That said, the main issue is who does the work that is inherently not
measurable by profit. Peter Drucker did a lot of writing about this - when you
don't have profit to measure your performance, you have the mission. Non-
profit hospitals are measured by patients cured, the DHS is measured by
threads eliminated, etc. Government isn't a good doer, they are a policy
setter. They need to spin out functions to non-profits and measure their
performance based on mission-based factors.

------
Symmetry
I think this is probably a good time to plug the book "The Myth of the
Rational Voter" on why our government tends to end up the way it does. I'd
seen the book plugged by people I trusted but still sort of expected to it be
an overview of rational ignorance plus some amusing anecdotes.
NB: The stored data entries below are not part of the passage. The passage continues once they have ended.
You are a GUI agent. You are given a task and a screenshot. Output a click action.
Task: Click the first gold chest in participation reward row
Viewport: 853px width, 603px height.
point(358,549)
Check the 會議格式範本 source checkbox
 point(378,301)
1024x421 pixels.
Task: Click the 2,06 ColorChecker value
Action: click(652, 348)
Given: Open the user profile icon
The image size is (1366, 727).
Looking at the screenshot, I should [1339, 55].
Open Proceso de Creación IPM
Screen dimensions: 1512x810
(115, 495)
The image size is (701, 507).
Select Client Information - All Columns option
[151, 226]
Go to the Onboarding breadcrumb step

Instead, it
convinced me that rational ignorance can't explain bad outcomes in the first 5
pages, and went on to totally overturn my ideas about democratic government -
though looking back I'd already seen many of the general principles the book
outlined in certain special cases.

------
jshen
I found the argument underwhelming. I'll give just one example in response,
private prisons. The profit motive, when applied to certain activities, gives
the opposite of a good result. There are two recent and famous examples of
this in the private prison industry. One was a judge who got kick backs for
sending kids to a private prison. The other is the arizona immigration bill
which was written by the private prison lobby.

I'd much rather path taxes for a public prison system that doesn't have a
large financial interest in locking up as many people as possible.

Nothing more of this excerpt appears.